======== GIVEN DATA
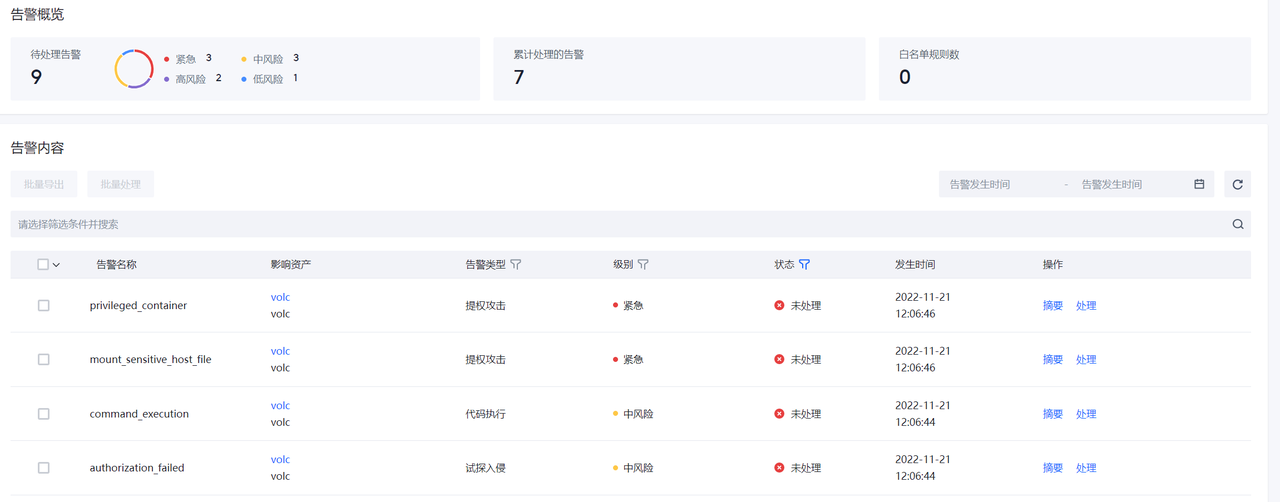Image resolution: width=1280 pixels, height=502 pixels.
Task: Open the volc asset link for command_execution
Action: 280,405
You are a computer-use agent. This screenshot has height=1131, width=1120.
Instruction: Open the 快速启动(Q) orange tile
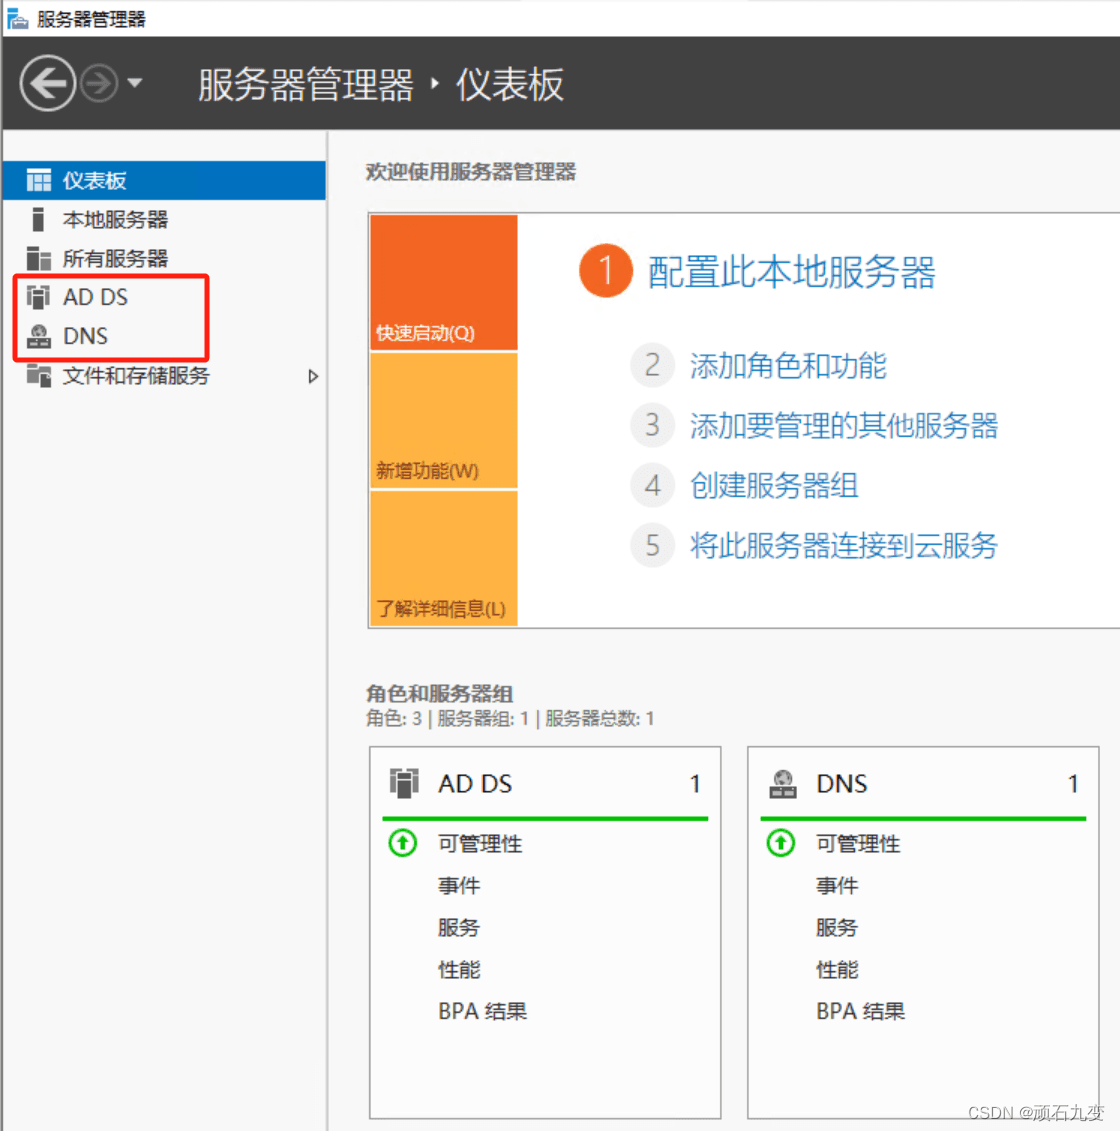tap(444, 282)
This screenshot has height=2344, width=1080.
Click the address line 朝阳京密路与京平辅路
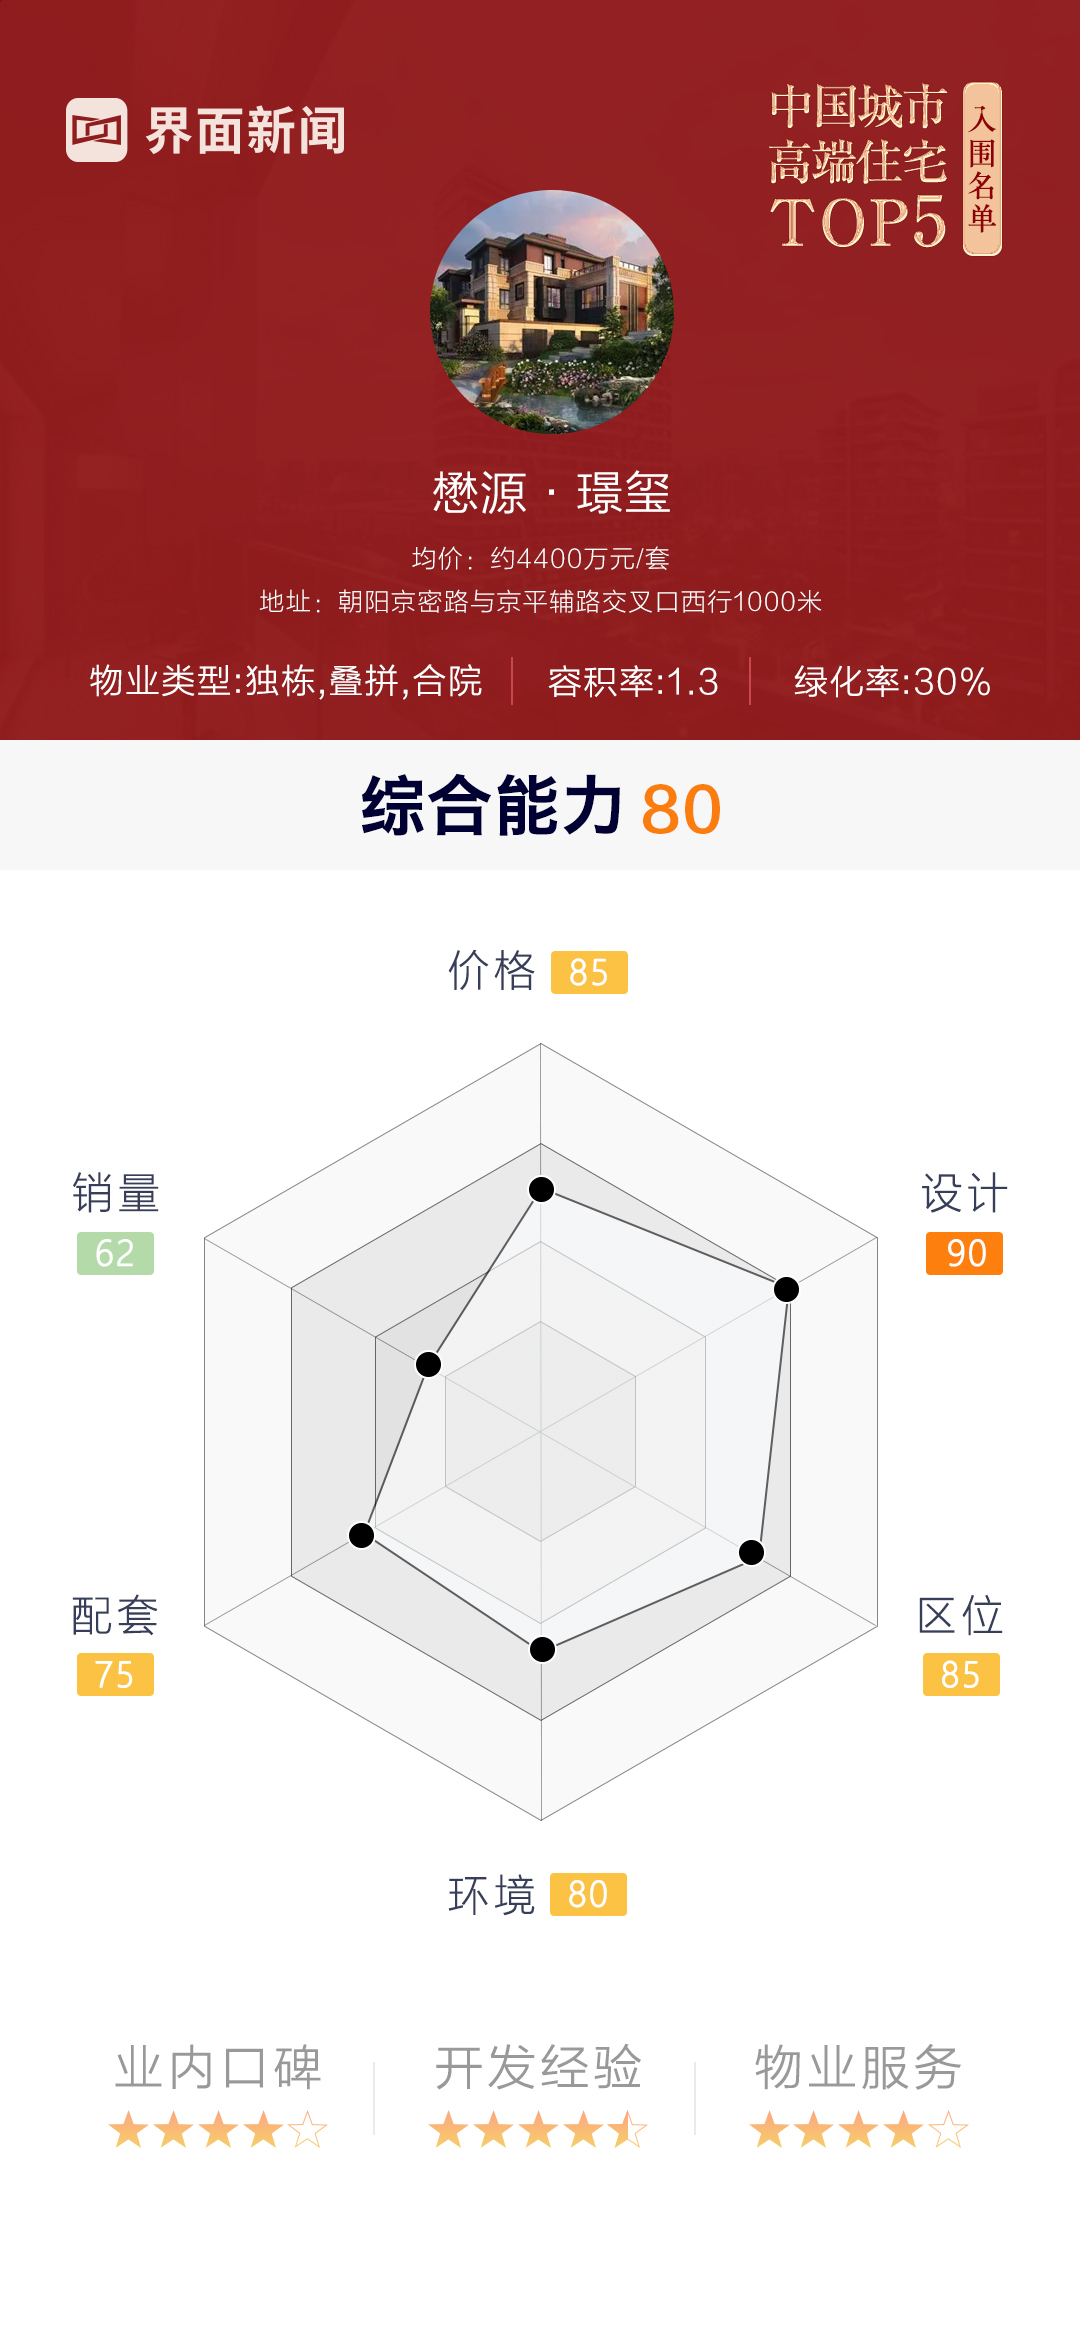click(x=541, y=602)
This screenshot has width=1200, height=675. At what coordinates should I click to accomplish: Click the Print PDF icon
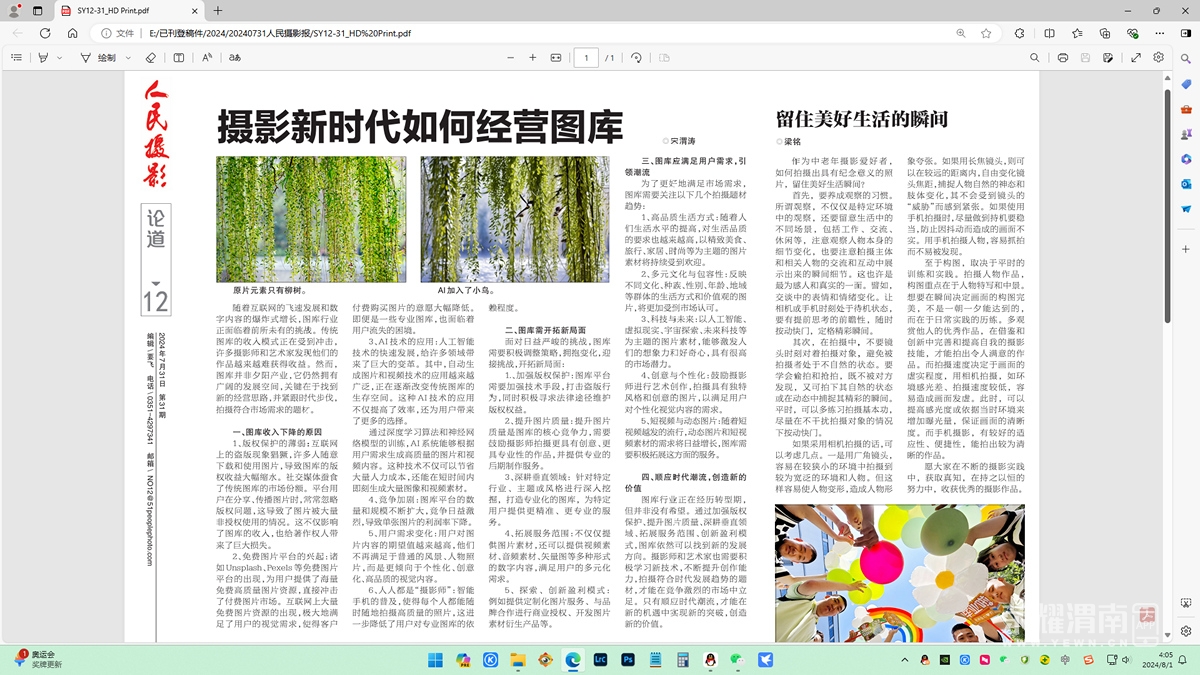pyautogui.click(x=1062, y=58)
================
WORK TO COMPLETE: Retype the lines starting with the one that holds "You are a computer-use" and ending with the last line of the data above, both included; skip the pictures.

RESULT OF THE TASK:
You are a computer-use agent. This screenshot has height=1131, width=1120.
Instruction: Open the 快速启动(Q) orange tile
tap(444, 282)
This screenshot has height=2344, width=1080.
Click the address line 朝阳京密路与京平辅路
click(x=541, y=602)
This screenshot has width=1200, height=675. At what coordinates should I click to accomplish: Click the Print PDF icon
pyautogui.click(x=1062, y=58)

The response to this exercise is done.